The lighthouse keeper's son
John James Turpin's memories of growing up in occupied Jersey at La Corbière lighthouse. Born in 1930.
My father was a full time naval man. Having served before the First World War up until the late twenties, he joined the lighthouse service. He was then in a position to bring his family to the lighthouse cottage which consisted of my mother, my two brothers, my sister and of course myself. Our furniture was transported in the usual way by open lorry. My parents, I am told, were praying for fine weather, so as to keep the family possessions from the rain that was forecast for that October day in 1930. We duly arrived, I am told, all in one piece at the cottage that was to play such an important part in the years to follow my mother pushed my pram past the first cottage.

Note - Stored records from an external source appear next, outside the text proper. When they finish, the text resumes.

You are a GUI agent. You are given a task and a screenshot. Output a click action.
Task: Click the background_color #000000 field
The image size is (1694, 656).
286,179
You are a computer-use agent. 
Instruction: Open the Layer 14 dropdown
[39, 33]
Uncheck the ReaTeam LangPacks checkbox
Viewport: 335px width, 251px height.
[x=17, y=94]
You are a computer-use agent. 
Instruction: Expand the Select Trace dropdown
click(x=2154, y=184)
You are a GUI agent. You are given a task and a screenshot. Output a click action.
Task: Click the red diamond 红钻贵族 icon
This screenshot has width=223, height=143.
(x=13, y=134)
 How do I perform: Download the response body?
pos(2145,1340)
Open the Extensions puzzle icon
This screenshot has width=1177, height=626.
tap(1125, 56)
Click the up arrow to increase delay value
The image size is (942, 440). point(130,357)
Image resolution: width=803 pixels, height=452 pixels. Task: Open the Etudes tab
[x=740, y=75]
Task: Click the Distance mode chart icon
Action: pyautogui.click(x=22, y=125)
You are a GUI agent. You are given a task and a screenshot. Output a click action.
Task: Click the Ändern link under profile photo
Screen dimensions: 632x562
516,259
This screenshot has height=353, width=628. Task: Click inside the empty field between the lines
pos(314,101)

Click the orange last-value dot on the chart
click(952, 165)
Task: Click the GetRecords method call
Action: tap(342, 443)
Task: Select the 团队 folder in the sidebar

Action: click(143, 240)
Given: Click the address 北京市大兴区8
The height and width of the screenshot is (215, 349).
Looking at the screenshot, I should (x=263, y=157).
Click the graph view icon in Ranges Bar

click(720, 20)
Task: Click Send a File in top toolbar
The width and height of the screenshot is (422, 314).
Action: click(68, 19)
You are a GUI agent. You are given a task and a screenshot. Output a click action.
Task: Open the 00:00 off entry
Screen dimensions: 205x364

The lady we become to know as Mrs. Lolly looked into the pram and said “will it live?” I must have looked a sorry site, my legs were in bad shape and my feet were both facing inwards. That was the way they were until the engineer in charge of installing the engine room and diaphone house saw me, and said he knew an osteopath that could do something for me. He, being a man of his word, duly brought his osteopath friend along to the cottage and performed what I now know was nothing short of a miracle. After he straightened my legs, he would not hear of any payment. Mainly, I suspect, he knew my parents were struggling at that time. However, I was to be kept off my feet for the next eighteen months, which must have been very difficult for my mother. But with the aid of my sister, who kept me amused for some of the time by riding me around in a wheelbarrow but of course we had the odd accident, she being only two years older than myself had a job at times to keep me amused she would lose concentration and the end result would be for me to be tipped out and hitting the floor with a bump and then she had the task of picking me up which was no small job for one so small she done her best I will be grateful to her forever.
Having explained how we became to take up residence at the cottage I will endeavour to fill in a few more years, The next few years were quite un-eventful and I suppose you might say we enjoyed an ideal way of life, my mother ran her small tea room during the thirteen weeks which was the recognised summer holiday period, with making beach trays and a few tables under an awning outside to protect people from the sun, she also had three tables inside in case the weather took a turn for the worst. She must have had a hard time running the tea room and looking after four growing kids plus my dad during those summer months, Artists used to come regular to draw and paint the lighthouse with the sun setting behind in the west, [which was to become an artists dream and drew them from far and wide,]
My sister and I have had our portraits painted and drawn many times over the years, And have spent hours sitting for the artists, one of the most famous ones was whistler - who was also commissioned to paint a portrait of Winston Churchill, my sisters portrait was in black but mine was in pastel colours which I still have and hope to be able to scan to enter in my book.
My father worked on the lighthouse 92 hours on 92 off and his time off was spent setting fishing lines, also fishing for crab and lobster, conger and anything that was edible or could exchange with the local farmers for farm produce. We kids spent our time swimming fishing, and generally having a good time but alas it was not to last, but came to an abrupt end in 1939.
However as we now know these idyllic days would have to be put on hold for a further 5 years, I was in town [ST. HELIER] that is, with my mother walking through the square, when I looked up I noticed white flags were being flown from the town hall building. A man was stood on the town hall steps putting up a bulletin declaring Jersey an open town, which of course was the beginning of the Channel Islands about to be occupied by the German forces. The Germans dropped a few small bombs around the harbour area before landing even ao an open town had been declared, I can now only believe it was a show of strength. Soon slowly and surely the Germans showed their might by landing their troops by sea and air, black uniforms for the tank corps green for the ordinary soldiers, a darker green for the marines then of course the usual blue for the navy. The navy of course were the ones who took over the lighthouse and installed themselves till war was over. My dad and the first lighthouse keeper were suddenly whisked away by the Germans, They were then accused of signalling to the enemy [British that is],and we were all amazed when they both came walking down the hill unharmed, having been released without charge, I suspect it was to put the wind up them, nobody explained or gave any reason for releasing them, but we were all delighted they were unharmed. Things gradually changed I used to sit on the steps just watching. And as a young boy of nine and a half was both surprised and fascinated by this huge Zundapp motorcycle and sidecar complete with mounted machine gun and three armed soldiers about to take the lighthouse by storm, they continued to travel to and fro and then I noticed another crew complete with cine camera which I now assume to be their version of Pathe news taking a propaganda film capturing the lighthouse. I assume this film was made for the benefit of the German cinema audiences to give the impression that there were scores of motor cycle and sidecars taking the lighthouse by storm. The German navy occupied the lighthouse and the area where we lived become a military zone, they then duly barbed wired our area off, fitted a rolling barbed wire gate at the top of the hill and marked the roads with a red line indicating a military zone. That meant we had to have identity cards complete with photos.